I was really looking forward to tomorrow.
I've been running about like a crazy woman who beats up turkeys with santa hats, getting kids settled into school, getting new speech evals and OT sessions and appointments for more evals. Also, teaching classes and trying to get stuff up in my Etsy shop. And clean my house, which still looks like a tornado blew through after the bomb went off. Oh, and there's baseball. And my ETS job. And some other stuff. And trying to get Joey transitioned. Yay, me.
Tomorrow is the first day I was really going to take some time off for just me, doing me stuff, while petting cats. The morning would be spent working my ETS job, and then the afternoon I was going to sit on a couch, playing autumn favorites like Disney's Ichabod Crane and maybe a bit of Harry Potter or Fellowship of the Ring, I hadn't really decided yet. I was going to finish making hair scrunchies and maybe bake some cookies. I was going to clean the front hall.
And none of it is going to happen.
Instead, I will be at school, sitting in on Joey's math class to figure out what the cow is going on in there. He keeps bolting from it- sometimes twice in a single lesson. The new para they tossed at us yesterday, without warning, has no experience with autism or even working in education (her parents, yes. Her, no. Apparently her college degree is in business). I feel for her. She's about to have an unhappy parent come crashing into her life on Day 3 of her first real job ever and give her what-for. That's what happens when your boss tosses you into a job when a child's safety and life are on the line, without training you, transitioning you, or even informing your new co-workers that would be arriving. Talk about "no support." Sheesh, poor girl.

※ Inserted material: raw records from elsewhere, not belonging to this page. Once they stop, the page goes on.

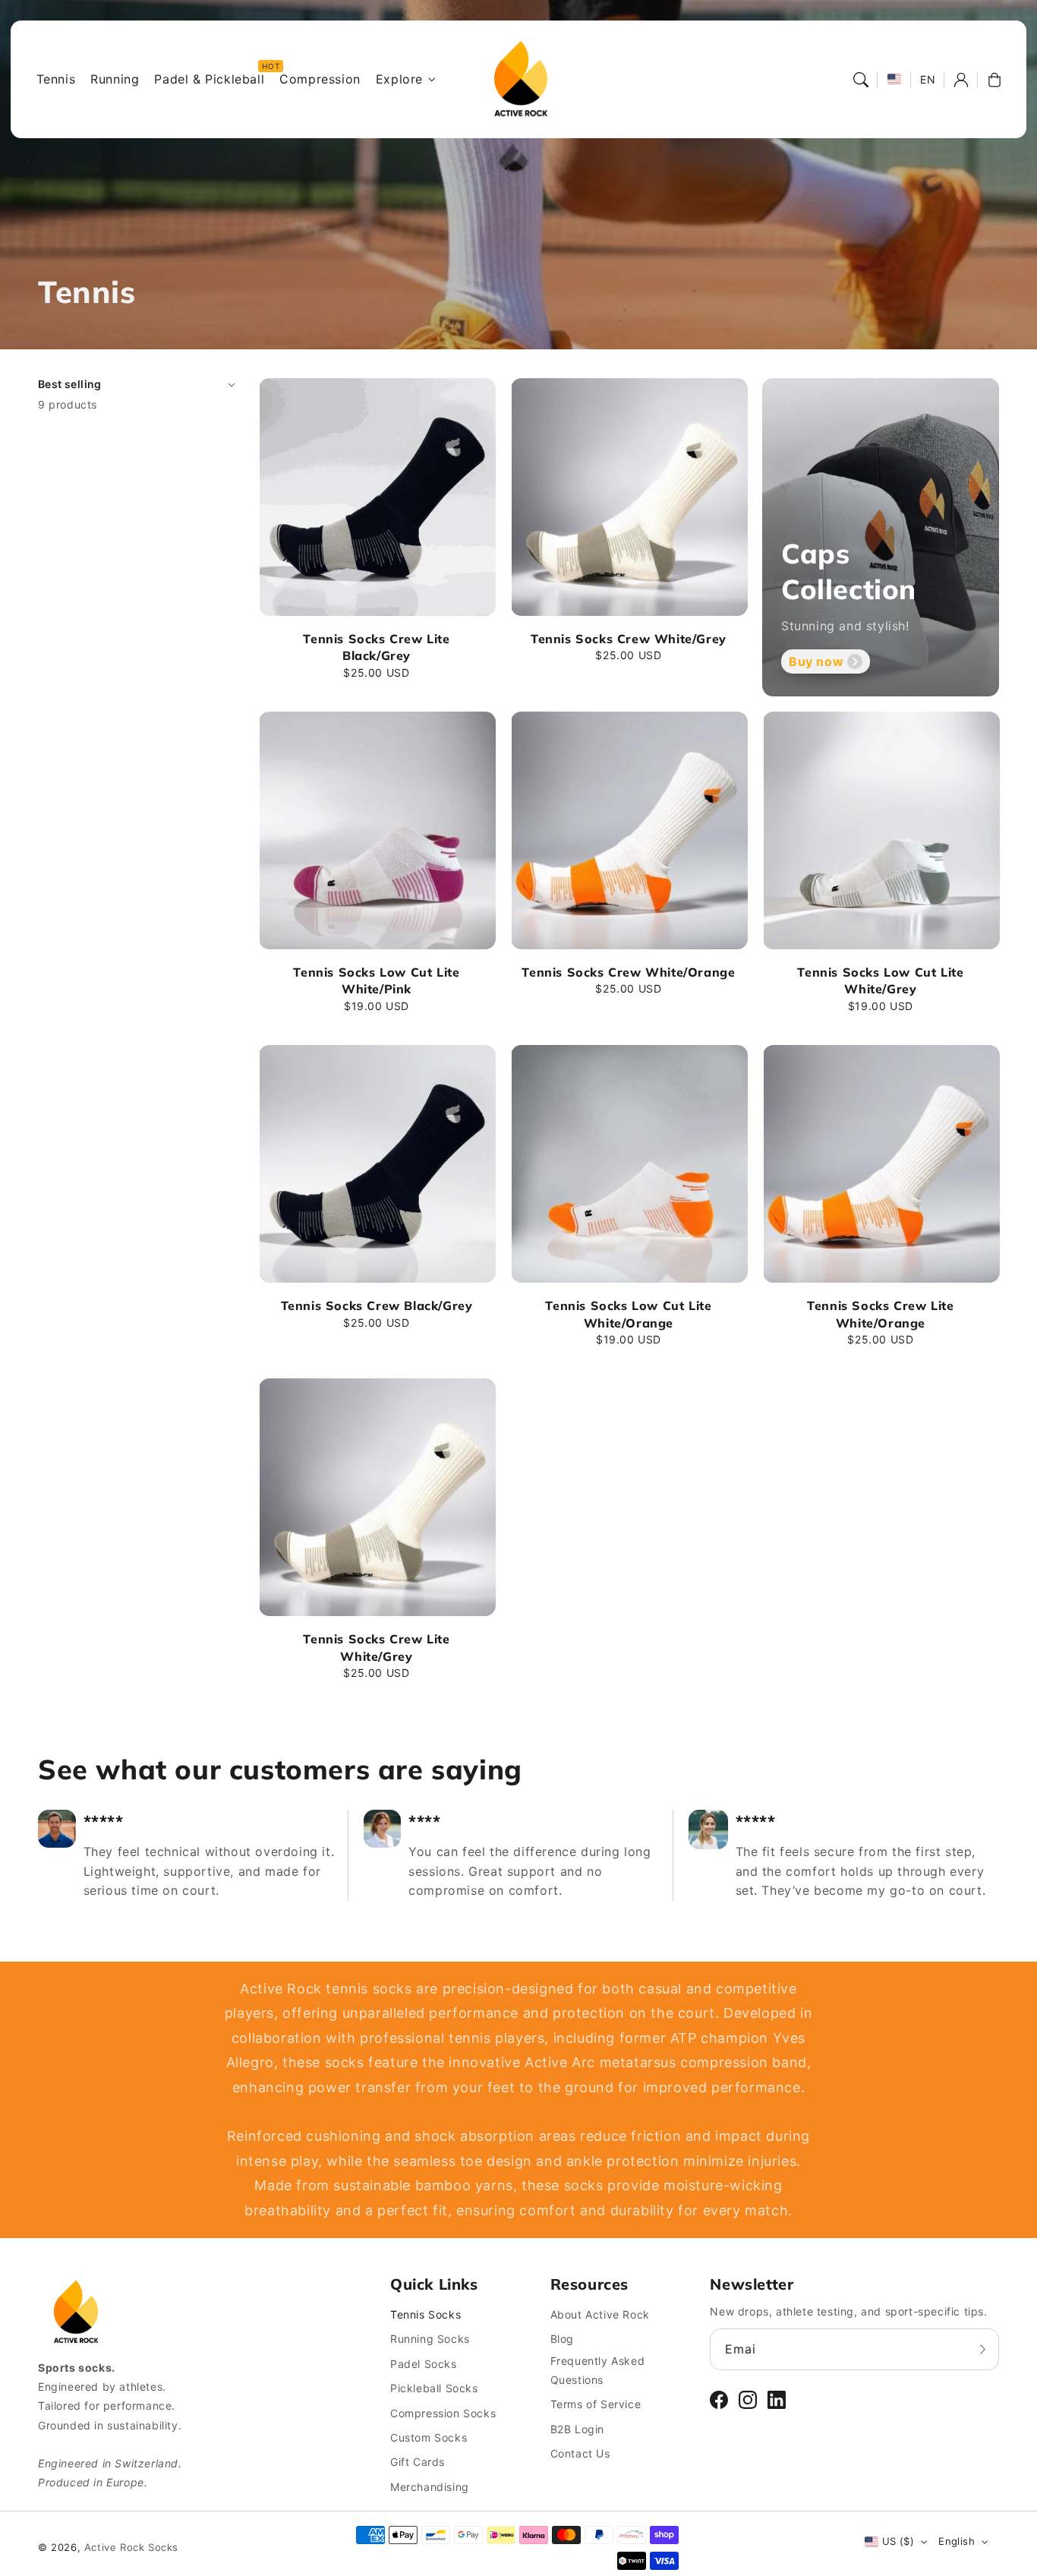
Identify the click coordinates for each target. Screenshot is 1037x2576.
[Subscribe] (982, 2348)
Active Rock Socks (131, 2547)
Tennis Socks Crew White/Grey (629, 638)
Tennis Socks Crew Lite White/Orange (880, 1314)
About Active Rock (600, 2314)
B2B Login (577, 2429)
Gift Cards (417, 2461)
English (956, 2541)
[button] (861, 79)
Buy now (816, 661)
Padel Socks (423, 2363)
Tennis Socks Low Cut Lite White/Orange (628, 1314)
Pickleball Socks (434, 2388)
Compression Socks (443, 2413)
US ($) (898, 2541)
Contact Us (580, 2453)
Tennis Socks (425, 2314)
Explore (399, 79)
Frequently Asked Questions (597, 2370)
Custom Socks (428, 2437)
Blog (562, 2338)
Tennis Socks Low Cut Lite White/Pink (376, 980)
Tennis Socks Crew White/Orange (628, 972)
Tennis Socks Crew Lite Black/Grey (376, 647)
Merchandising (429, 2486)
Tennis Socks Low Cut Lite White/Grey (880, 980)
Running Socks (430, 2338)
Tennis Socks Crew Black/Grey (377, 1305)
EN (927, 79)
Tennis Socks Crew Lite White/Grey (376, 1647)
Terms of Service (595, 2404)
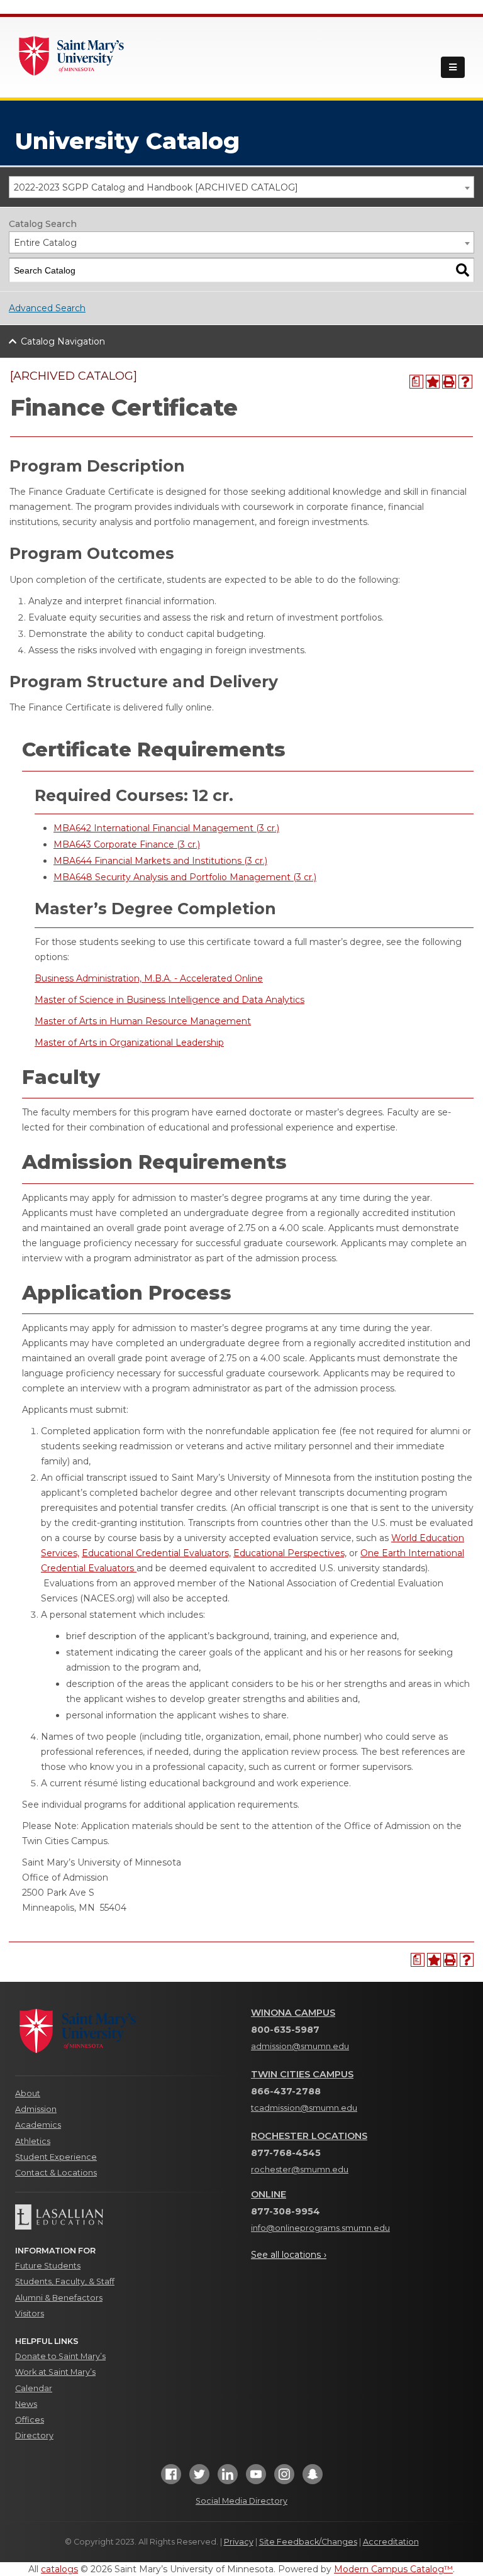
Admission (36, 2109)
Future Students (47, 2265)
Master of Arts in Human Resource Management (143, 1021)
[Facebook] (171, 2478)
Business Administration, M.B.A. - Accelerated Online (149, 978)
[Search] (462, 270)
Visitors (29, 2313)
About (27, 2093)
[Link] (71, 54)
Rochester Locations (309, 2136)
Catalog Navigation (63, 341)
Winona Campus (293, 2012)
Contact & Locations (56, 2172)
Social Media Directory (241, 2501)
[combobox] (241, 187)
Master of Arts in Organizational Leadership (129, 1042)
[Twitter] (199, 2478)
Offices (29, 2419)
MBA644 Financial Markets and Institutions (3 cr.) (160, 860)
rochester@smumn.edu (299, 2169)
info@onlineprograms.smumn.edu (320, 2228)
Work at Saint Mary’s (55, 2372)
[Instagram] (284, 2478)
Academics (38, 2125)
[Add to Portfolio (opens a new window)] (433, 382)
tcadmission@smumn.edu (304, 2108)
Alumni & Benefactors (59, 2297)
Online (268, 2194)
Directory (34, 2435)
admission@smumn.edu (300, 2046)
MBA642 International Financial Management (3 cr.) (166, 828)
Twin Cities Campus (302, 2074)
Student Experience (56, 2157)
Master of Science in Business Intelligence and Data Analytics (169, 999)
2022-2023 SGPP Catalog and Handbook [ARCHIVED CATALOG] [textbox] (156, 187)
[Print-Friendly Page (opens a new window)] (449, 382)
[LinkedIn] (228, 2478)
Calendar (33, 2388)
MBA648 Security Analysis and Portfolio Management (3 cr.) (184, 877)
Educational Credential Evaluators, (156, 1553)
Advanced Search (47, 308)
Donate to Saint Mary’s (60, 2356)
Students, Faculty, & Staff (64, 2281)
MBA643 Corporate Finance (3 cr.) (126, 844)
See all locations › (288, 2254)
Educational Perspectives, (290, 1553)
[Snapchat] (313, 2478)
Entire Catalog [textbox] (45, 242)
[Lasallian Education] (123, 2217)
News (26, 2404)
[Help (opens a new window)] (465, 382)
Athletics (32, 2141)
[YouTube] (256, 2478)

My first priority, however, is my Joey. He needs appropriate support available to him at all times, and he needs it three weeks ago- well, five months ago, actually, but let's start with where we are. If he can run out of a classroom and across a hall, he can just as easily run out a door to the parking lot. He needs his academics to be brought back up to par. We started at this school reading four grade levels high; now we are "below basic." They never bothered to hire an autism specialist for the school, they just borrow the one from the lower elementary.
I can't let him lose more time- academically, functionally, emotionally. We're already trying to dig our way out of the pit he's already fallen into. We've worked too hard to let him down now. He's worked too hard. Ichabod will have to wait.